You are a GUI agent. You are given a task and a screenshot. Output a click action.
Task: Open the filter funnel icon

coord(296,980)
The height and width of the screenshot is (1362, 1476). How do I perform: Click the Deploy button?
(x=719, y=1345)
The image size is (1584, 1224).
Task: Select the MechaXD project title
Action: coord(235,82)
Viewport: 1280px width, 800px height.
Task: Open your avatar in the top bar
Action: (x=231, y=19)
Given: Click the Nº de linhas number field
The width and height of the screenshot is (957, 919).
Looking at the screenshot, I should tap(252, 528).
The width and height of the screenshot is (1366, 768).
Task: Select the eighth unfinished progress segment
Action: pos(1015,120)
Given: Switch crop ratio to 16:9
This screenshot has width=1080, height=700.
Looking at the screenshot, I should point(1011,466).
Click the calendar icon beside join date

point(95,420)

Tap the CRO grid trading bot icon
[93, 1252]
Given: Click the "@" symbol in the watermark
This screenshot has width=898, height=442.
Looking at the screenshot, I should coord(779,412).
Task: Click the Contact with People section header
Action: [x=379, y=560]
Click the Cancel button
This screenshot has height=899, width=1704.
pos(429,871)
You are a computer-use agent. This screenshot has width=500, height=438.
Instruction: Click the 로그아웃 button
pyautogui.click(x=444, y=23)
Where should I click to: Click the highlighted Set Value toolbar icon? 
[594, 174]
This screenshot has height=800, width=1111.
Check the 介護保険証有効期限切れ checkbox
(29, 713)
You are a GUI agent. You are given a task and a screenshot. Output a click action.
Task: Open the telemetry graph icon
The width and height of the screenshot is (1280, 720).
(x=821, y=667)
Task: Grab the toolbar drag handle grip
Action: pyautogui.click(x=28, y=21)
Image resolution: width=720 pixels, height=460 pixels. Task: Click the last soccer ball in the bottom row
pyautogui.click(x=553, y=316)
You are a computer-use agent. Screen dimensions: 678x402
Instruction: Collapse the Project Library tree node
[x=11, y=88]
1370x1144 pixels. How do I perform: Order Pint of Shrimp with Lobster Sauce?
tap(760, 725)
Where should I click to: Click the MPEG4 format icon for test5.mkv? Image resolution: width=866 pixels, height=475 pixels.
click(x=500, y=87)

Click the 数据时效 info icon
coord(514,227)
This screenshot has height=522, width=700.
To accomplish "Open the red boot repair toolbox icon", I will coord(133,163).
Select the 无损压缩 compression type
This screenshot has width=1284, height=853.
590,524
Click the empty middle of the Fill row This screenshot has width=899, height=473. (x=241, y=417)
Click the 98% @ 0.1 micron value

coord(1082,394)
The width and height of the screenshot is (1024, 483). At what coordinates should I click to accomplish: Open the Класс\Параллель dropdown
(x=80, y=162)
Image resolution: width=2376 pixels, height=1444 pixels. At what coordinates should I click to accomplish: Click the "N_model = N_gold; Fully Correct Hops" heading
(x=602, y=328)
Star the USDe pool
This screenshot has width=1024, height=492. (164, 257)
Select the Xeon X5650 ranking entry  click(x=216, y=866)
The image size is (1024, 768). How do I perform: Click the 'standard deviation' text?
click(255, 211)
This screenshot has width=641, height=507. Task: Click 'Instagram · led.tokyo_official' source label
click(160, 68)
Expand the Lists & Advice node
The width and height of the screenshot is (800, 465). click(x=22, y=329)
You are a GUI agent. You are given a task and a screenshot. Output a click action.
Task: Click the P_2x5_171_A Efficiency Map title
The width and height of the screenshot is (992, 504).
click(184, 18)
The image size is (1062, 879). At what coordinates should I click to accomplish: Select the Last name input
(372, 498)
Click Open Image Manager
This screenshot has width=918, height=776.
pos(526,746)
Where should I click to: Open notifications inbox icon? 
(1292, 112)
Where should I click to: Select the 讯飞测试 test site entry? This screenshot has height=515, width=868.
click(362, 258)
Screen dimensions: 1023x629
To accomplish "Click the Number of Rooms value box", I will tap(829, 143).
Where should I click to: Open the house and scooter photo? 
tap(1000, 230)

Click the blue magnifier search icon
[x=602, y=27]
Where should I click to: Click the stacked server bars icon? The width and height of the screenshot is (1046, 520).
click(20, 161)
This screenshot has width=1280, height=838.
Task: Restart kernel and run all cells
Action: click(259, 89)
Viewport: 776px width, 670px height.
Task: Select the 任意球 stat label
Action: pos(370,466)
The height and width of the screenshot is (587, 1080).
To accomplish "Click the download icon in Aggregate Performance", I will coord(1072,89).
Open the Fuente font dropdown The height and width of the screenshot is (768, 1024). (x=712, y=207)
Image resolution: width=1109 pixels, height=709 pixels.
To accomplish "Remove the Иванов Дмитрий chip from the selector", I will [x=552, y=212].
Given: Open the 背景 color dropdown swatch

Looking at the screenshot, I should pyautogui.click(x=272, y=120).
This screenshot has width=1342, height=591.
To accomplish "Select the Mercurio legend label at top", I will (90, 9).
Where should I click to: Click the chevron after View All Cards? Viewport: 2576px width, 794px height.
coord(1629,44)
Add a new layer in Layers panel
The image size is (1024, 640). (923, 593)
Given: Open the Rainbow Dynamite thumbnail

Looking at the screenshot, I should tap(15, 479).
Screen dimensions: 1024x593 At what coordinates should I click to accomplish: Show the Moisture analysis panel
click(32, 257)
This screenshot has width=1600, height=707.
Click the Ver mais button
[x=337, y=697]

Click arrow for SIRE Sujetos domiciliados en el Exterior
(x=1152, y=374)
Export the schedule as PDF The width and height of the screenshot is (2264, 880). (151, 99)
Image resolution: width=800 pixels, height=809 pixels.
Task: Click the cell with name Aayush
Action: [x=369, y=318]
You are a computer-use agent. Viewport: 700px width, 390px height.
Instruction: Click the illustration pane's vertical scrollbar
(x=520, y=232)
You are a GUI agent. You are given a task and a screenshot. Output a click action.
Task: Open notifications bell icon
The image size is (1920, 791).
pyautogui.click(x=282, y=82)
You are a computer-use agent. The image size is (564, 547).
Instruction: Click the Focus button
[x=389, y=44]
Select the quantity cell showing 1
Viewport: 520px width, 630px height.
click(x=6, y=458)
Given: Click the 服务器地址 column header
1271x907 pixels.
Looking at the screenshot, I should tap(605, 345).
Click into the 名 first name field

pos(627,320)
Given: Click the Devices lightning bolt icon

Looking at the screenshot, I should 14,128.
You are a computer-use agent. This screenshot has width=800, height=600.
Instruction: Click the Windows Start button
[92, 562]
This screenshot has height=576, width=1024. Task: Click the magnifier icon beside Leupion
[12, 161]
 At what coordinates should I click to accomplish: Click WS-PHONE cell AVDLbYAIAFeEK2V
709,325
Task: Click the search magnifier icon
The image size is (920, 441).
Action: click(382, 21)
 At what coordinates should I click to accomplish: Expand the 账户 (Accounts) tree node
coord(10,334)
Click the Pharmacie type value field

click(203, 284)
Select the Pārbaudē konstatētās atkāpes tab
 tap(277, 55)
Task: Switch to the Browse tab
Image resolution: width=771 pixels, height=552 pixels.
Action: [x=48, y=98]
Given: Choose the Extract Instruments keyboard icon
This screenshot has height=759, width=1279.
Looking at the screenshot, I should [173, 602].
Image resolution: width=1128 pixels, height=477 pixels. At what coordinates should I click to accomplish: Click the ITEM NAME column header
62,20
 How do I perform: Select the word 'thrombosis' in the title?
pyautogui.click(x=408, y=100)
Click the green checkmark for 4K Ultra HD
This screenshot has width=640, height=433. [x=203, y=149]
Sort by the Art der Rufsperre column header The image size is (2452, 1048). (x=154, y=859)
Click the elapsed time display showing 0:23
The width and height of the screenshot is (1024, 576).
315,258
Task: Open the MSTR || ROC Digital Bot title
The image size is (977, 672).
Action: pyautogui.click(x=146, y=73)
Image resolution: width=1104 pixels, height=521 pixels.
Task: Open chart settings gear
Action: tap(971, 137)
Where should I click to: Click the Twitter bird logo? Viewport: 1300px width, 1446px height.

━━━━━━━━━━━━━━━━━━━━━━━━━━━━━━

▶ _REQUIRED WORK_: Each line that holds the word "Switch" should be extracted from the records.

▶ _RESULT_:
Given: Switch crop ratio to 16:9
Task: Switch to the Browse tab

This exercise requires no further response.